366 Songs 068: The Rock

There’s possibly no song that sounds more like the summer to me than this one.

I can’t really explain why; there’s something about the sampled guitar riff, looping around and yet feeling so remarkably open and spacious despite that (I “see” music, if that doesn’t sound ridiculous; I listen to things and imagine them as images and visual ideas as much as I can deal with them as music, or as feelings, and I’ve been that way for years. The riff in this song is thin, and starts with two large loops, before falling into tighter formation as it reaches the point it starts to repeat) that just makes me think of warm weather and bright days and late, light nights, with the vocals sounding suitably lazy and discombobulated that I can imagine them being sung by someone half-asleep, happily out of it as the night draws to a close and people are going home in t-shirts and grins.

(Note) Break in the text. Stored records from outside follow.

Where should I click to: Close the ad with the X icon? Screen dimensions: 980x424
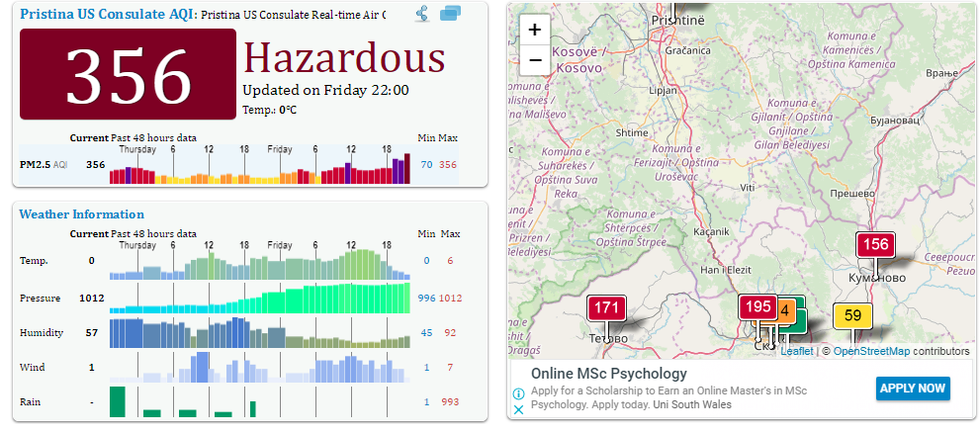pyautogui.click(x=518, y=410)
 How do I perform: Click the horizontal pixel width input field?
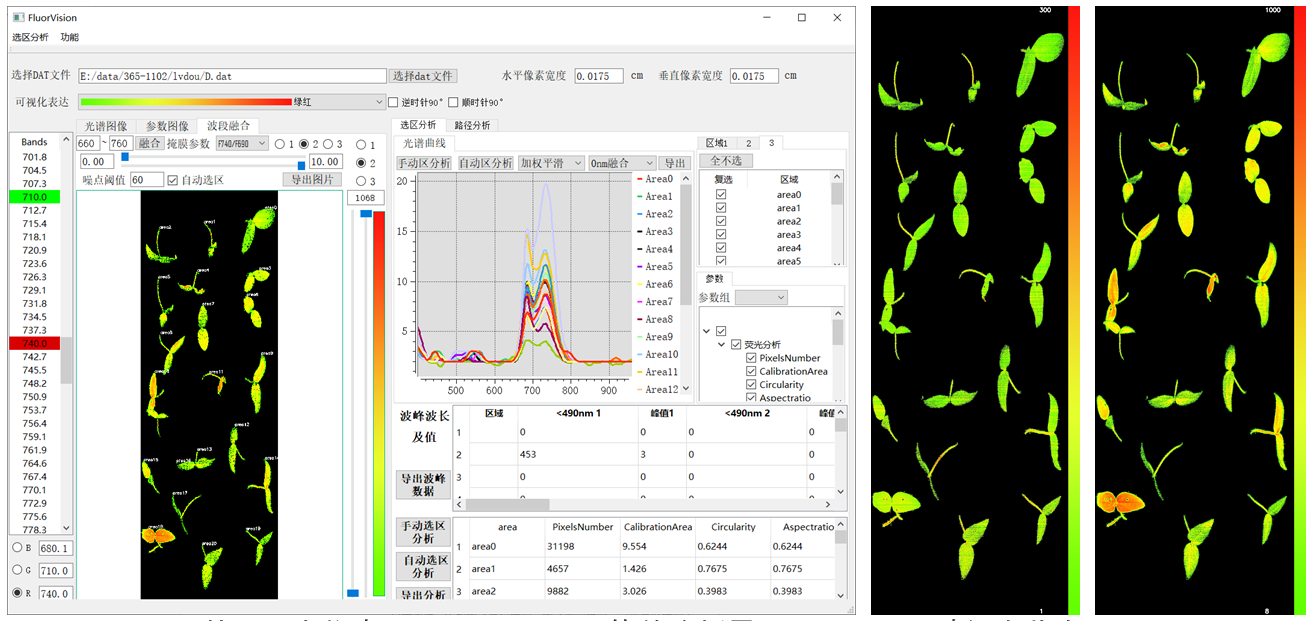pos(599,76)
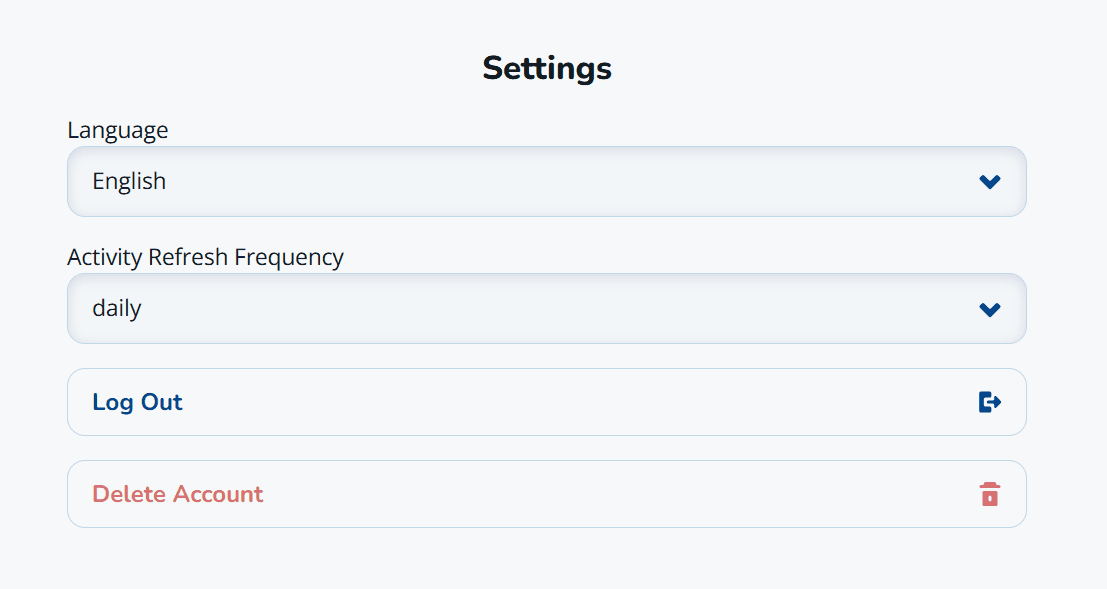Click the Settings page title
This screenshot has width=1107, height=589.
[547, 68]
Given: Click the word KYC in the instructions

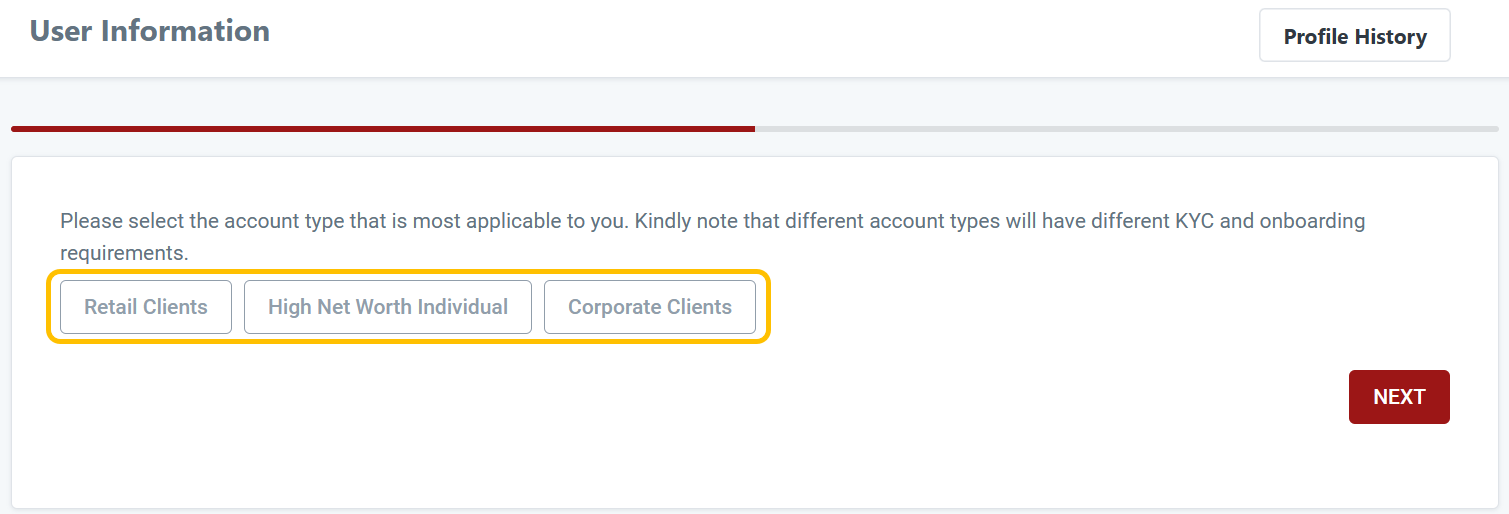Looking at the screenshot, I should pyautogui.click(x=1194, y=221).
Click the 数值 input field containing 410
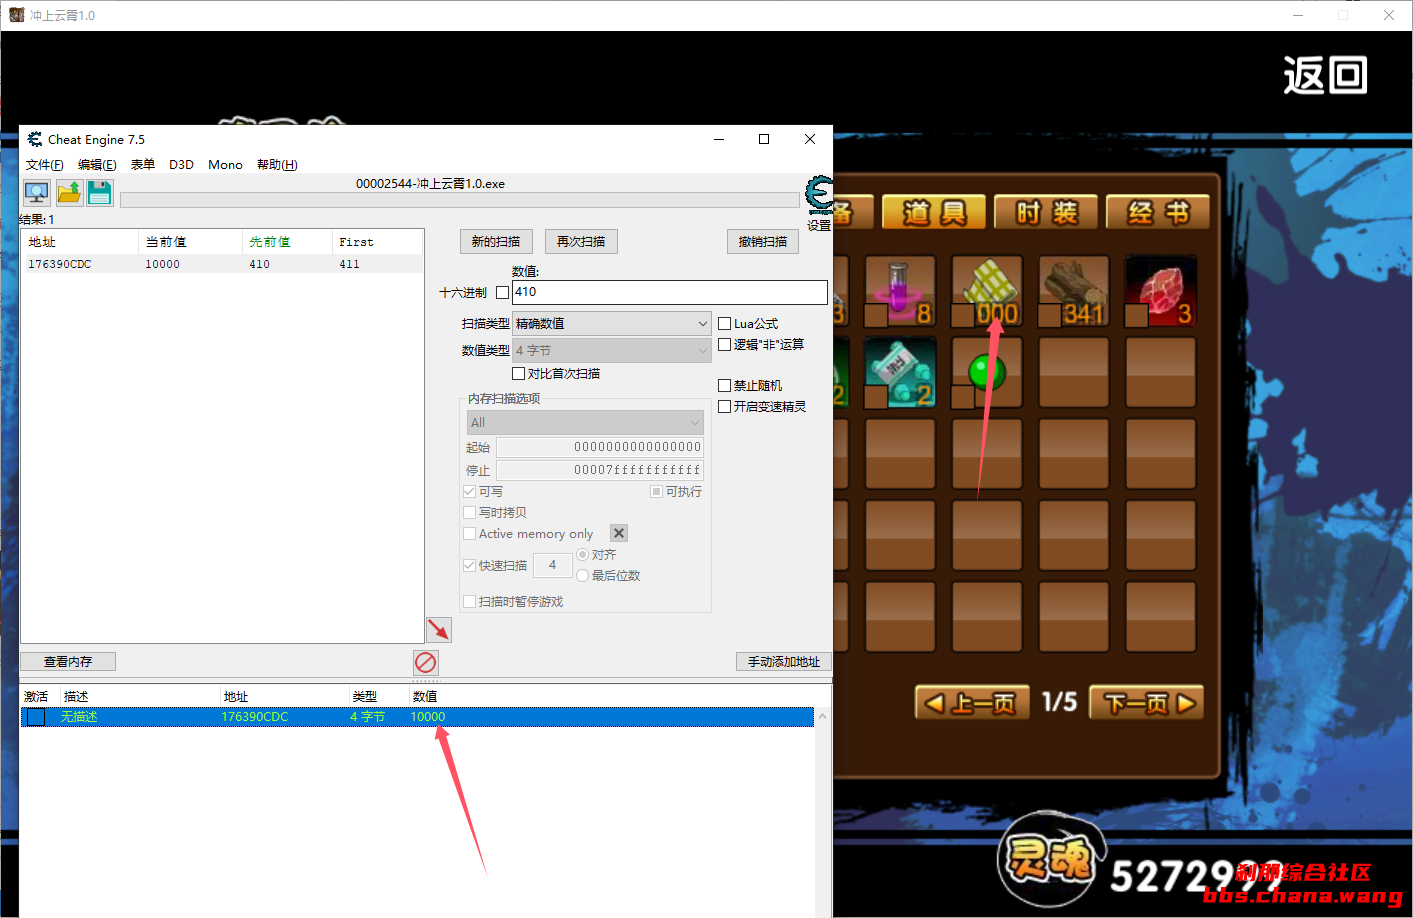This screenshot has height=918, width=1413. (669, 292)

Delakota are one of my weird touchstone bands, a half-remembered (if that) act that are somehow at the center of my personal musical memory. They existed for an album and a handful of singles, before going on to bigger and better things (Unless I’m misremembering, most if not all went on to do something or other with the Gorillaz in some way, with the singer of the band, Cass Browne, writing a lot of the backstory/merchandise). They weren’t the most original band, or the most enjoyable, but there was an inspiring variety to their influences that I remember really appreciating at the time, a sense that they didn’t want to sound like a Britpop band but instead wanted to try their hands at everything else, instead (There are a couple of great remix b-sides, one by David Holmes, one by Royal Trux, that made other tracks of their album sound spectacular). This song, “The Rock,” was their second single, and there was something in the tension between the guitar loop and the piano in it that made me realize I wanted to hear more from them. That, and the happy confused melancholy of the lyrics (“But nothing came/It’s alright, I won’t be leaving”).

Even now, more than a decade after this song appeared – Hell, more than a decade after the band fell apart – there’s something comforting in this song for me, in its happy acceptance of failure and messiness.